** Opening Entries provided block **

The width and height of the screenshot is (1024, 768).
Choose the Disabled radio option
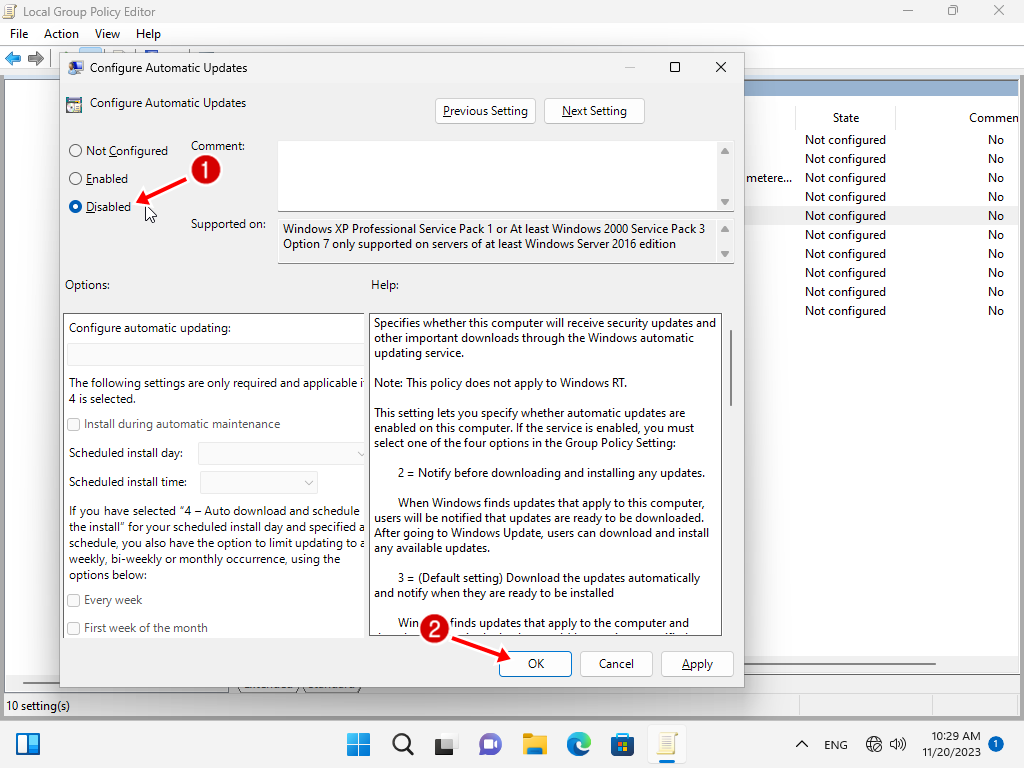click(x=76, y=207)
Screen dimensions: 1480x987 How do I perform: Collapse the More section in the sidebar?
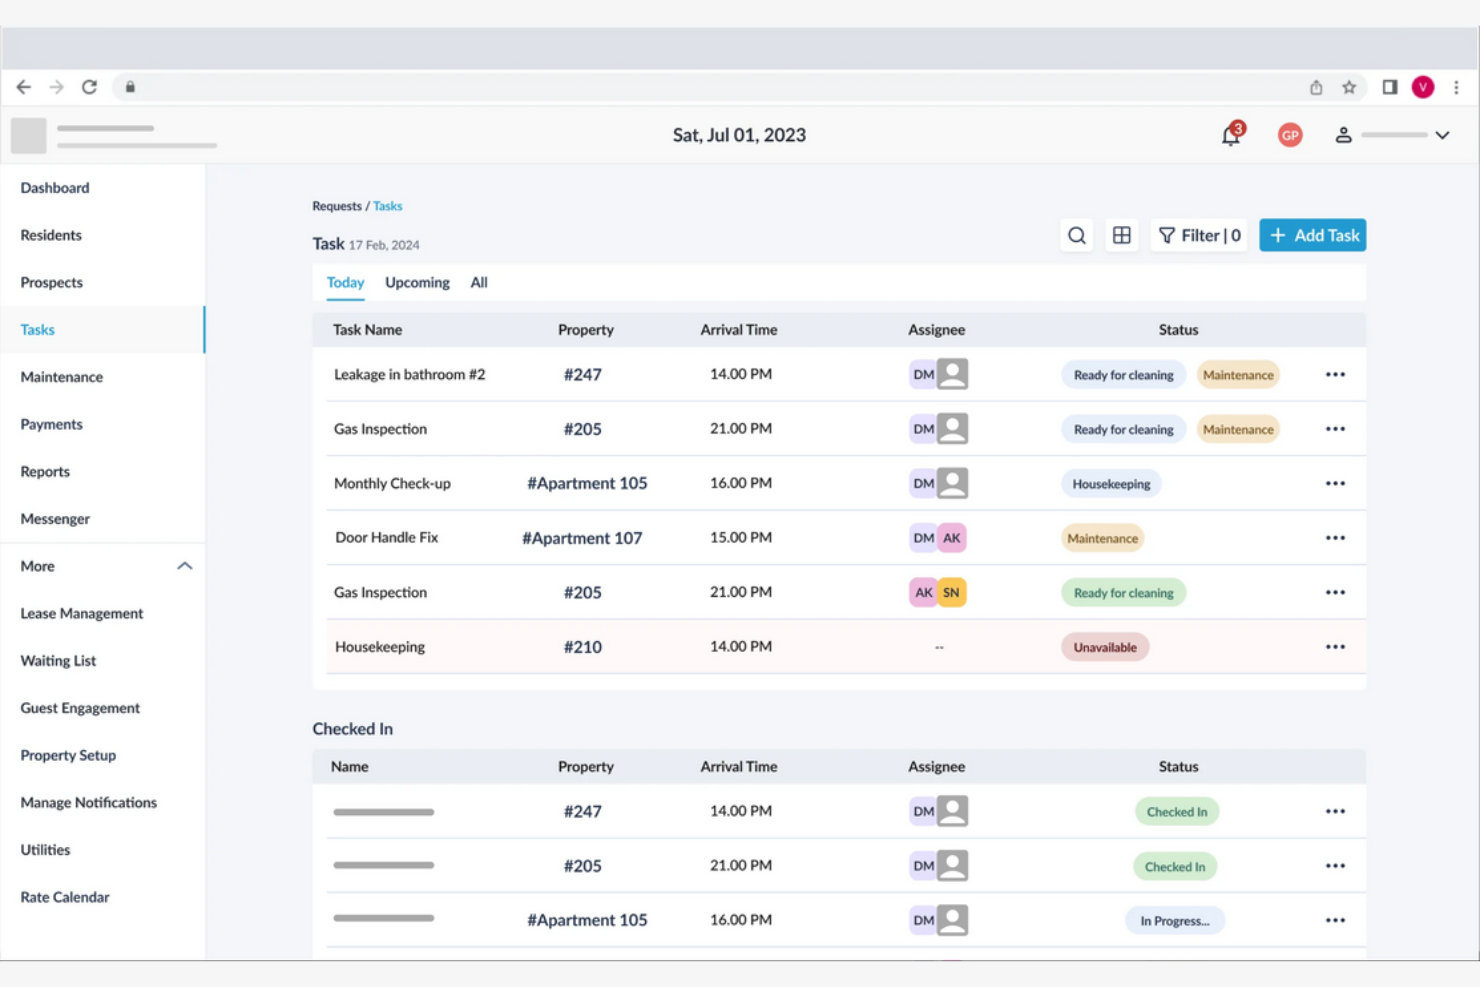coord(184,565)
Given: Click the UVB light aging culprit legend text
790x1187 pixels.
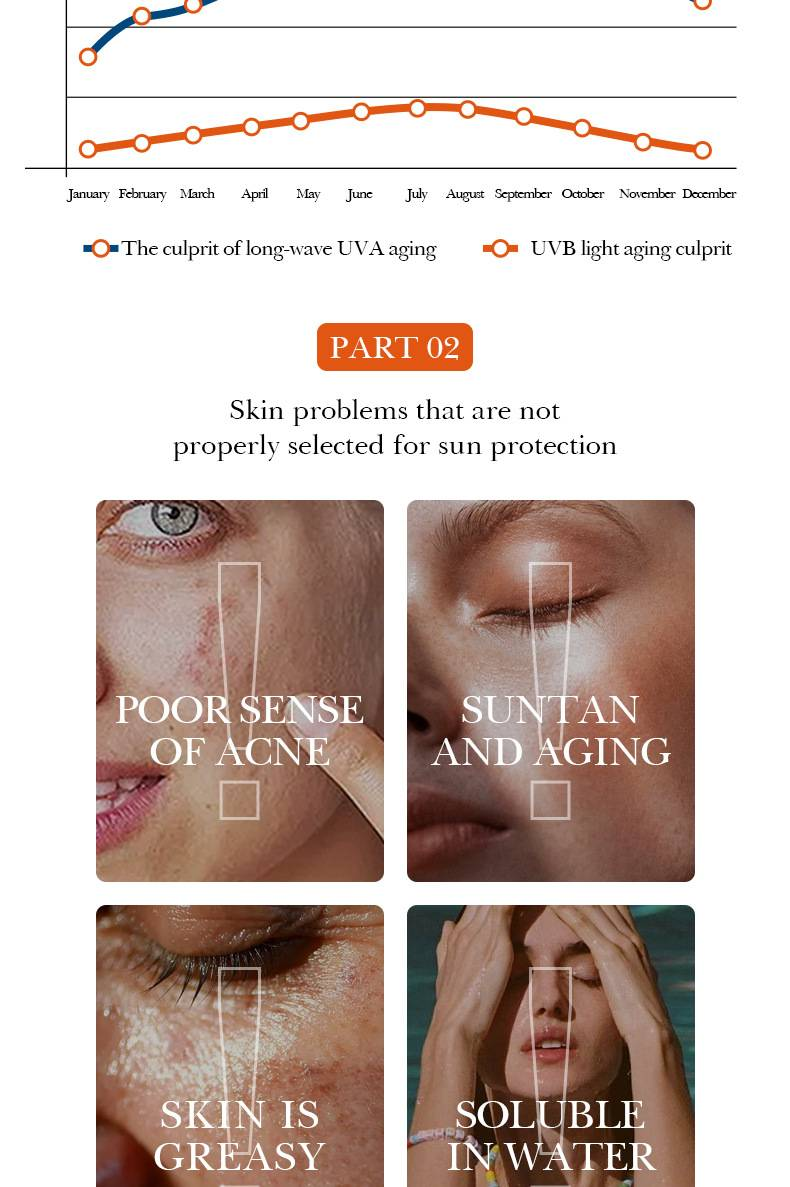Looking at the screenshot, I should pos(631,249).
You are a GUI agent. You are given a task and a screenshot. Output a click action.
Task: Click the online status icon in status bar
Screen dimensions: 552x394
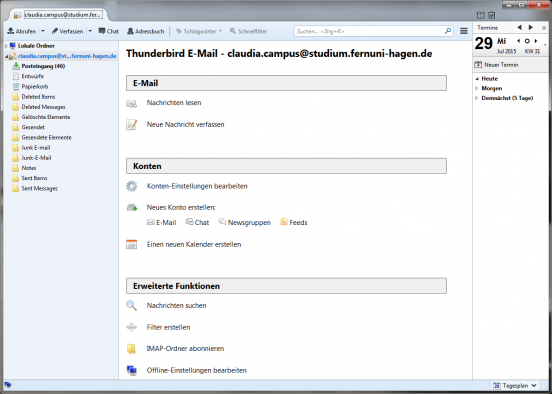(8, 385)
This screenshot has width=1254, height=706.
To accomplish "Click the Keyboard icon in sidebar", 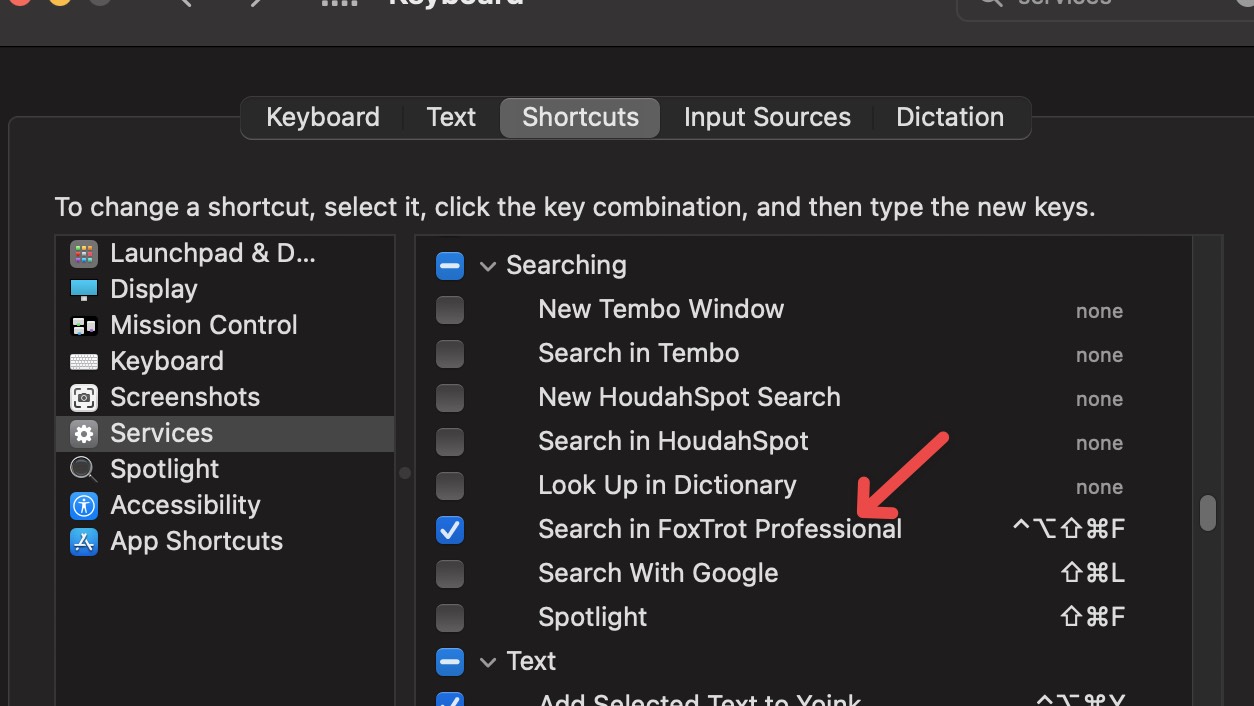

** Closing Entries provided block **
** Opening Entries provided block **

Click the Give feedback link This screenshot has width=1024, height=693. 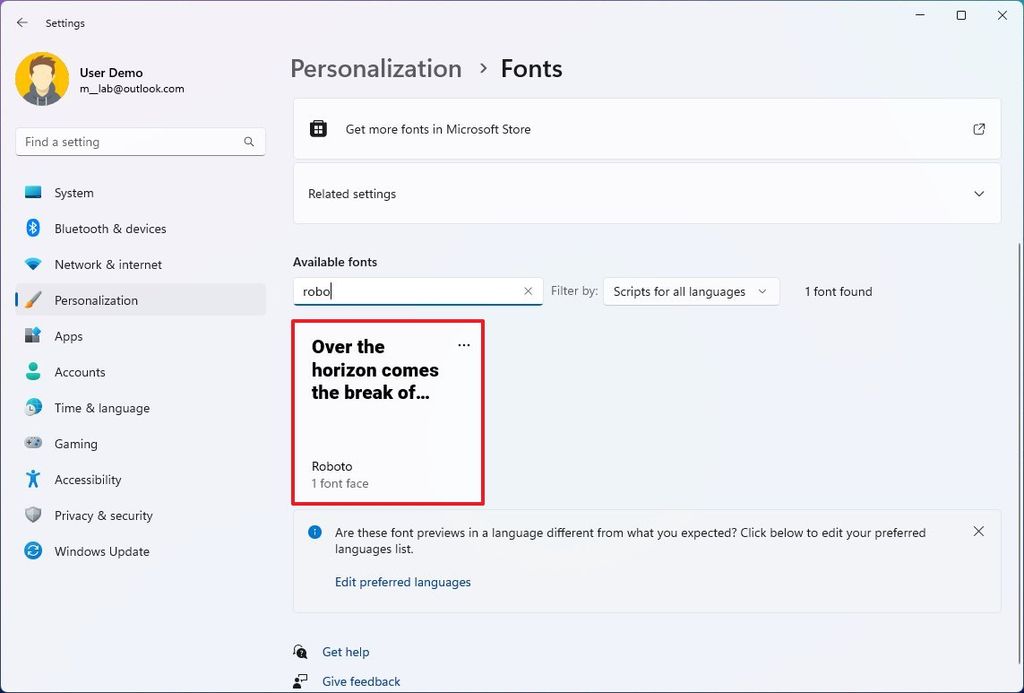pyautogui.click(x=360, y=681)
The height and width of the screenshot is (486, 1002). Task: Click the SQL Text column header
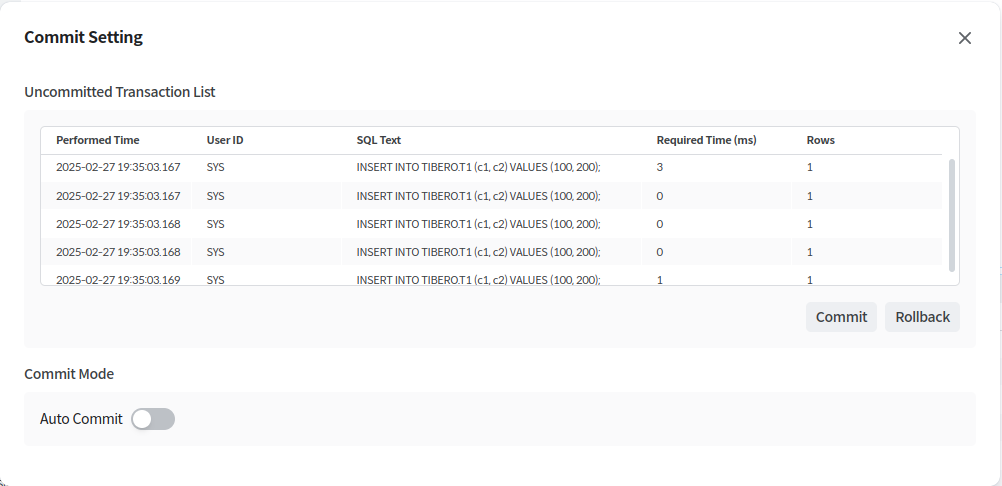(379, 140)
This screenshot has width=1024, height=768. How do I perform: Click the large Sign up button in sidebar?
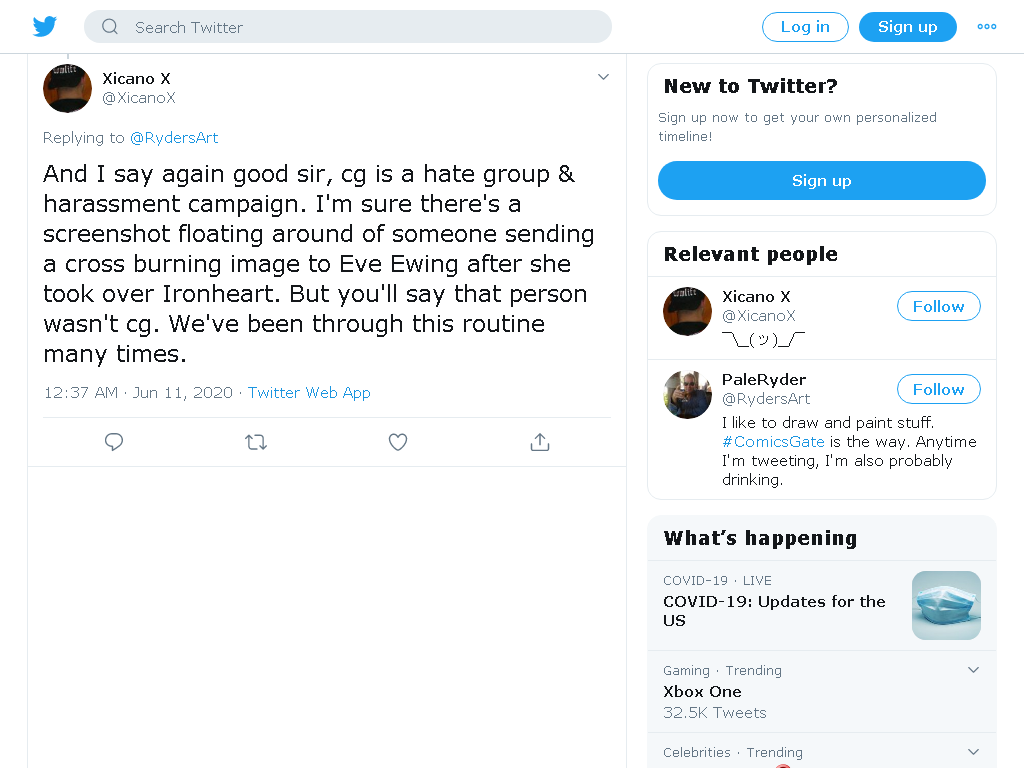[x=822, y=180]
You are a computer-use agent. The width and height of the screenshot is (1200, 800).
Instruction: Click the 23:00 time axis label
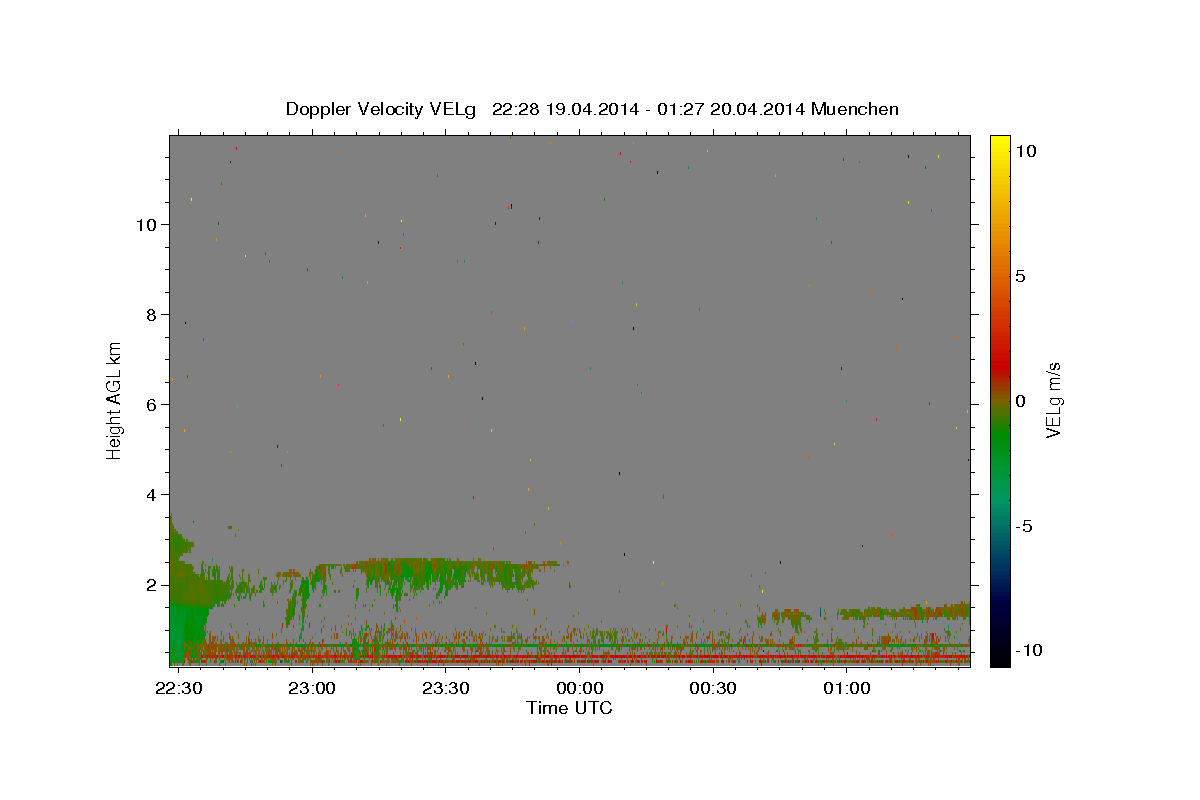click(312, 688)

** Closing Entries provided block **
** Opening Entries provided block **

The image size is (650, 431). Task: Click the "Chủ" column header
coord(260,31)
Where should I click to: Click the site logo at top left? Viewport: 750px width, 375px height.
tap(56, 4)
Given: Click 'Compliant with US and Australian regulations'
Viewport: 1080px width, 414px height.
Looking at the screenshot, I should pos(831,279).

** Closing Entries provided block **

Write out again exactly the lines above from the one with "Task: Click the online" through the one with "the Keyboard icon", adding no other lines and no pictures.

Task: Click the online status icon in status bar
Screen dimensions: 552x394
(8, 385)
This screenshot has width=1254, height=706.
To accomplish "Click the Keyboard icon in sidebar", 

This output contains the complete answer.